An art and mindfulness retreat might include a variety of activities, from sitting and engaging with a mindfulness practice, to mindful walking with the intention of focusing on the surrounding environment with a creative eye, focused drawing, and painting activities to develop your artistic skills and ways of seeing, workshops, discussions, outdoor excursions and individual projects. All these activities are designed to help participants develop their creative skills within the framework of a developing mindful awareness. The whole experience will be designed to allow participants to immerse themselves in a new environment and develop new ways of seeing, both inward and outward.
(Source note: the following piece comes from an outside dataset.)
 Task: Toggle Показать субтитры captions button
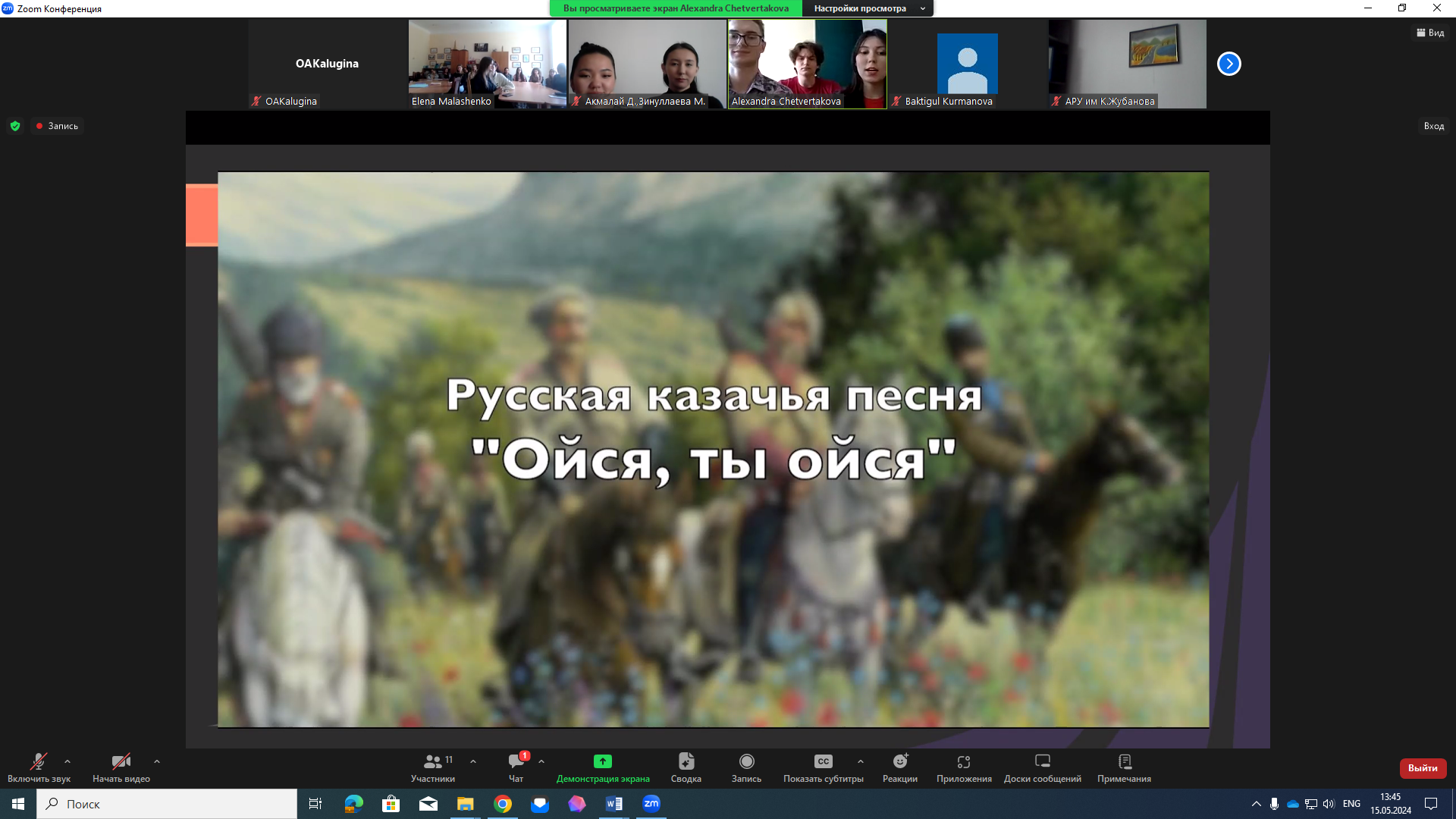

Of course, you’ll make many new connections and forge new friendships! Connecting with others, exchanging ideas, and forming new relationships, both creative (inspirational and collaborative) and through mindfulness, serves to enhance the experience for everyone. Exchanging ideas and experiences both on the cushion and at the drawing pad are the lifeblood of new perspectives, and help to build a greater understanding of the processes and provide a great deal of motivation to push creative boundaries, explore new avenues, and get out of the comfort zone. This can have a profound impact on personal growth and development.
Taking time out of the normal humdrum of life for your own personal growth and development is critical for your well-being. You’ll return refreshed, reinvigorated, and with a new sense of purpose.
If you feel that you’re stuck in a rut, your creativity is blocked or that it’s not happening at all, then an art and mindfulness retreat could be the perfect answer. In a supportive community of like-minded people, with a focus on self-expression and personal growth, attending an art and mindfulness retreat could be not only deeply therapeutic but a life-changing experience.